Was für ein lieblicher Anblick. Wieder endlose gerade abgeerntete Getreidefelder, üppiger Baumbewuchs dazwischen und das Ganze in hügeliger sonnendurchfluteter Landschaft. Ein paar Eselchen, ein paar Schafherden, Hirten in langen Wollgewändern auf ihren Stab gestützt. Ein Bild des Friedens. Das kann die Kamera fast nicht wiedergeben. Wir haben Durst. Daniel holt frisches Mineralwasser. Es kostet nur Pfennige. Weiter geht's. Ein größerer Marktflecken taucht auf. Jetzt sehen wir, wo all diese Menschenmassen hinströmen. Ganz Äthiopien ist auf den Beinen. Jetzt sehen wir auch Reiter auf bunt girlandengeschmückten Pferden stolz einher reiten. Das muss die Kamera festhalten. Die Pferde tragen roten Plüsch an Kopf und Schwanz. Weiter, weiter. Hier wird gerade gedroschen und freundlich wenden sich die Gesichter uns zu, als wir stehen bleiben und zuschauen.

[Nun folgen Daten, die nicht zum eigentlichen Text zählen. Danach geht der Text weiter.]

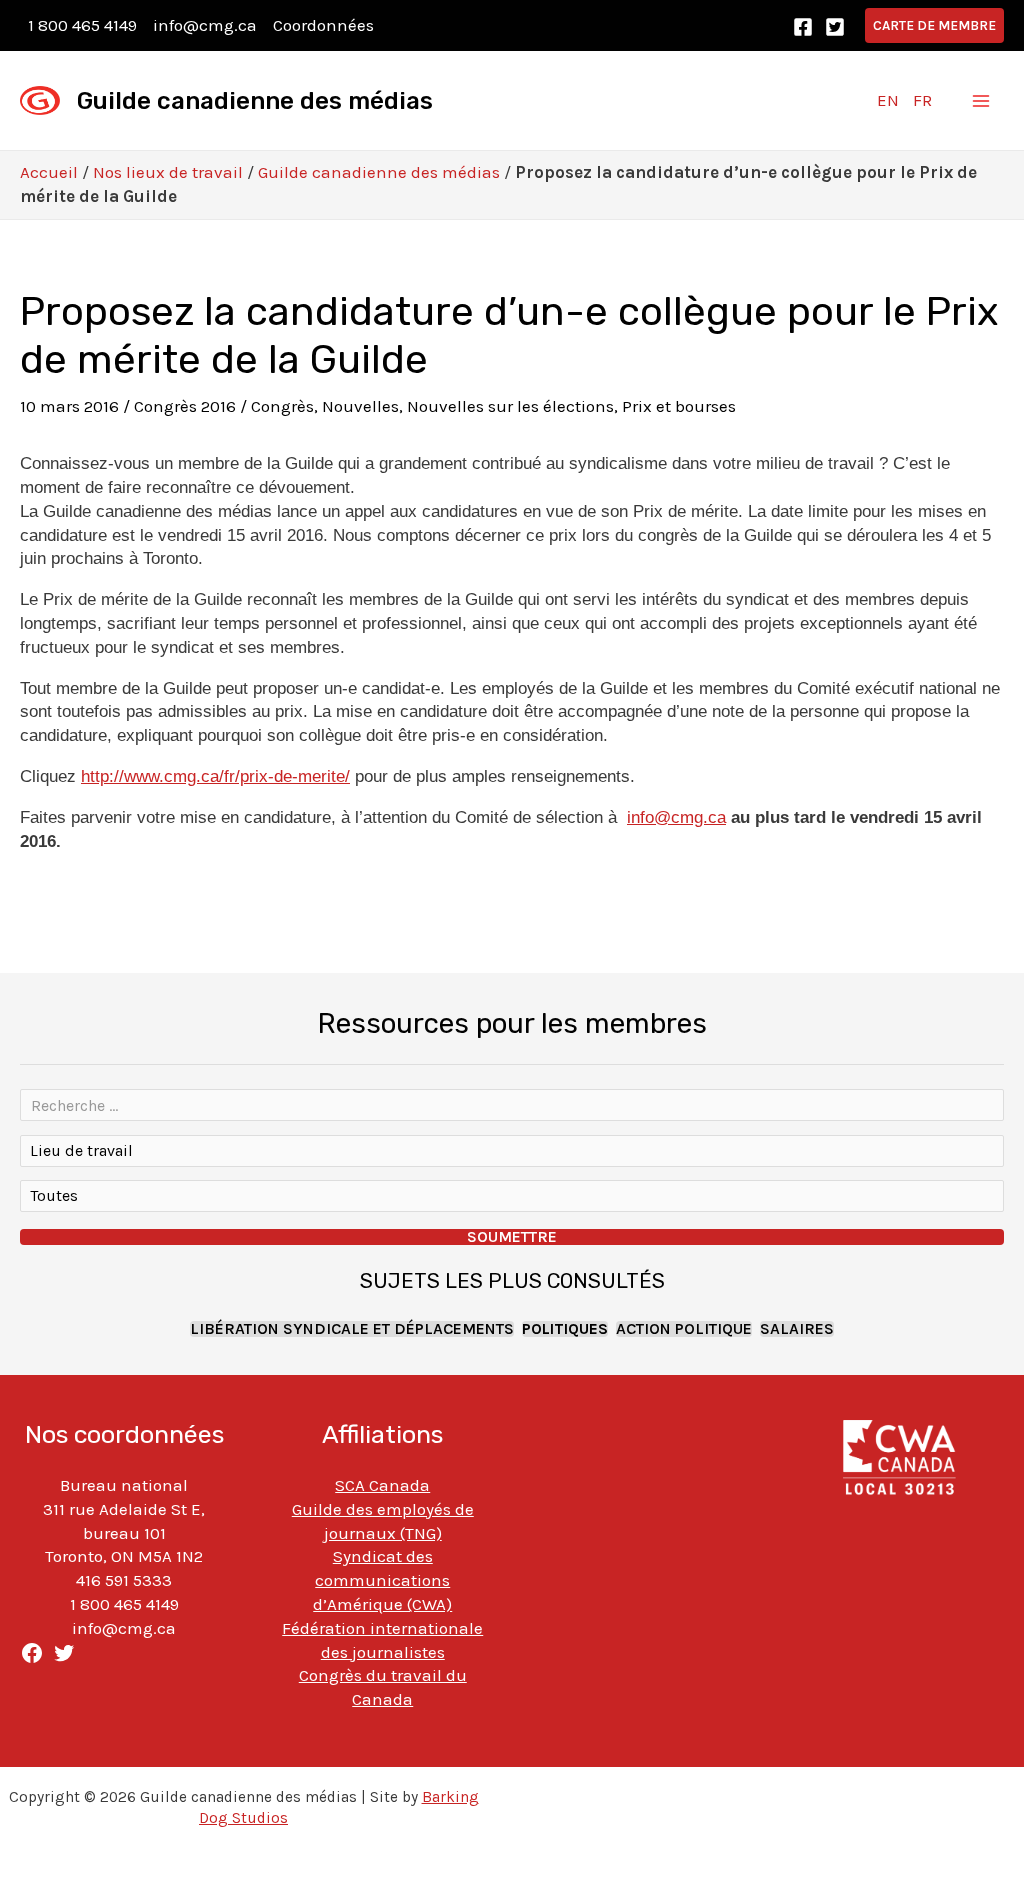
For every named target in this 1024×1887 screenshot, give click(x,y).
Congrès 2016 (185, 406)
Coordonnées (323, 25)
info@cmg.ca (205, 25)
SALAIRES (797, 1329)
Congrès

Es wird Zeit für eine Mittagspause. In einem größeren Ort suchen wir ein geeignetes Plätzchen. Vor einem sauberen Hotel steht ein UN-Fahrzeug. Wir können unser Auto im Hotelhof sicher abstellen und gehen in das einfach eingerichtete Lokal. Dort hat auch ein Metzger seinen Laden eingerichtet und hantiert mit riesigen Fleischbergen eines frisch geschlachteten Rindes. Während ich filme, fragt Daniel nach dem Kilopreis. 30 Birr, also weniger als 3 Euro. Wir essen ein Omelett und trinken drei Cappuccini. Verdiente Pause. Weiter geht's.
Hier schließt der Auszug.